Chiefs’ Marcus Peters and Kansas City police union should talk it out

They invited Chiefs cornerback Marcus Peters, who has been protesting racism and police brutality, to work with them on a community outreach program.
They invited Chiefs cornerback Marcus Peters, who has been protesting racism and police brutality, to work with them on a community outreach program. The Star

As we see it, all of those NFL players and owners taking a knee, along with assorted other sports stars, an anthem singer, and a 97-year-old WWII vet, are making an important statement about racial injustice, police brutality and the freedom of speech. But many Americans instead see a bunch of wealthy entertainers who should put on their helmets, perform and go home. Who should keep their politics to themselves, or at least express their views on their own time.

That’s why their protest was so necessary in the first place. And why we see a Kansas City police union’s invitation to Chiefs player Marcus Peters to work with local officers on a community outreach program as a fine idea. The Sept. 10 letter from Brad Lemon, president of the Kansas City Fraternal Order of Police Lodge No. 99 — written before President Donald Trump put the issue on the front burner and turned the heat up as high as it would go — invites Peters to get to know them and vice versa. That’s what we all ought to be doing.

“As you can imagine,” Lemon wrote, “many of [our] members including myself disagreed with your decision” to sit out the anthem before the Chiefs’ Sept. 7 season opener against the New England Patriots. “You might expect this letter to contain a litany of criticism and grievances about that decision. It’s not.”

In some spots, Lemon did come off as more snide than wide-open: “No doubt that you are a well-recognized personality throughout Kansas City because of your great God-given talent and physical abilities on the football field.” And because of your hard work, we’re sure he meant to say. “We would love to see you put these talents...to positive use.” As if he’s currently not doing that. No wonder Peters didn’t respond, though his team did.

Still, this part is key: “We really think it would give you a great opportunity to see what we do and give us an opportunity to hear about your concerns that have led to your protest.” That’s exactly the kind of conversation we’ve got to have. Lemon is really saying, “Let’s get to know one another and see where we are then.” Which can’t help but be a better place.

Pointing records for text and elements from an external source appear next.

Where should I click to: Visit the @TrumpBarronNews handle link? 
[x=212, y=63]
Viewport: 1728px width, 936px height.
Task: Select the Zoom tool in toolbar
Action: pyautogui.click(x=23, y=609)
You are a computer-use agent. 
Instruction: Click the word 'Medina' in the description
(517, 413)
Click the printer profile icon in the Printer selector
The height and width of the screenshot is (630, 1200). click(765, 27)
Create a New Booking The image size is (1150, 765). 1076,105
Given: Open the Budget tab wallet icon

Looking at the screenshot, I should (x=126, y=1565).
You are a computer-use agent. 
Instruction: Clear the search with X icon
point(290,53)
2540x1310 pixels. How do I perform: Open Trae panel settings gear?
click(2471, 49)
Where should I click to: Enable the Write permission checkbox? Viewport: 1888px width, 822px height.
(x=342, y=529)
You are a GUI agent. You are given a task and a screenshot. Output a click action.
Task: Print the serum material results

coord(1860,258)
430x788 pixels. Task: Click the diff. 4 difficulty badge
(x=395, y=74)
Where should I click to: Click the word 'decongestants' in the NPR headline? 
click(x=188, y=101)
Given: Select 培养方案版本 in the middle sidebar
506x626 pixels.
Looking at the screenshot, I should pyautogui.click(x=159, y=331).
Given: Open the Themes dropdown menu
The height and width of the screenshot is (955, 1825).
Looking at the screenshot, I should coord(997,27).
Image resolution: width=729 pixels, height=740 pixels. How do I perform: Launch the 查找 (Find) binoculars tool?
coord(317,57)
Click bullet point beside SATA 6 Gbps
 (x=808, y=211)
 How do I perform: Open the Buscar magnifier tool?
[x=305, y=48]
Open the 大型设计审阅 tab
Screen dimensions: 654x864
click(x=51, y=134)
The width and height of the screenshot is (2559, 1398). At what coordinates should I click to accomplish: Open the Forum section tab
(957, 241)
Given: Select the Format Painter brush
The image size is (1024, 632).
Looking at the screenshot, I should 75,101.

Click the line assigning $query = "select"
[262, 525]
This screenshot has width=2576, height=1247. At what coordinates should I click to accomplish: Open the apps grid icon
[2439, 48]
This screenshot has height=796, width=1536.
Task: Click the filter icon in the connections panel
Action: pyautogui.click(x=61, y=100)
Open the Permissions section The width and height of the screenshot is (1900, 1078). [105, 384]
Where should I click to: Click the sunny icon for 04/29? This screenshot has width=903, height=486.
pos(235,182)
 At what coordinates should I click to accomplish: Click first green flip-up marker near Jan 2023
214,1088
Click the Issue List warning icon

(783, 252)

After the president’s incendiary remarks, Lemon wrote on Facebook that when Peters sat through the anthem, “to be honest, as a veteran and a longtime police officer, I was pissed.” Honesty is a pretty good starting point, and the anger is real on all sides. Yet “rather than write a statement fueled by anger,” Lemon said, “I decided to take a breath and think. I know it doesn’t always happen all the time, but in this case, I am glad I did.’’ Now several Chiefs players are interested in accepting the invitation. Lemon is angry still: “It’s easy to kneel in front of the cameras,’’ he wrote accusingly. But he remains open to working with players, and we hope they do, too.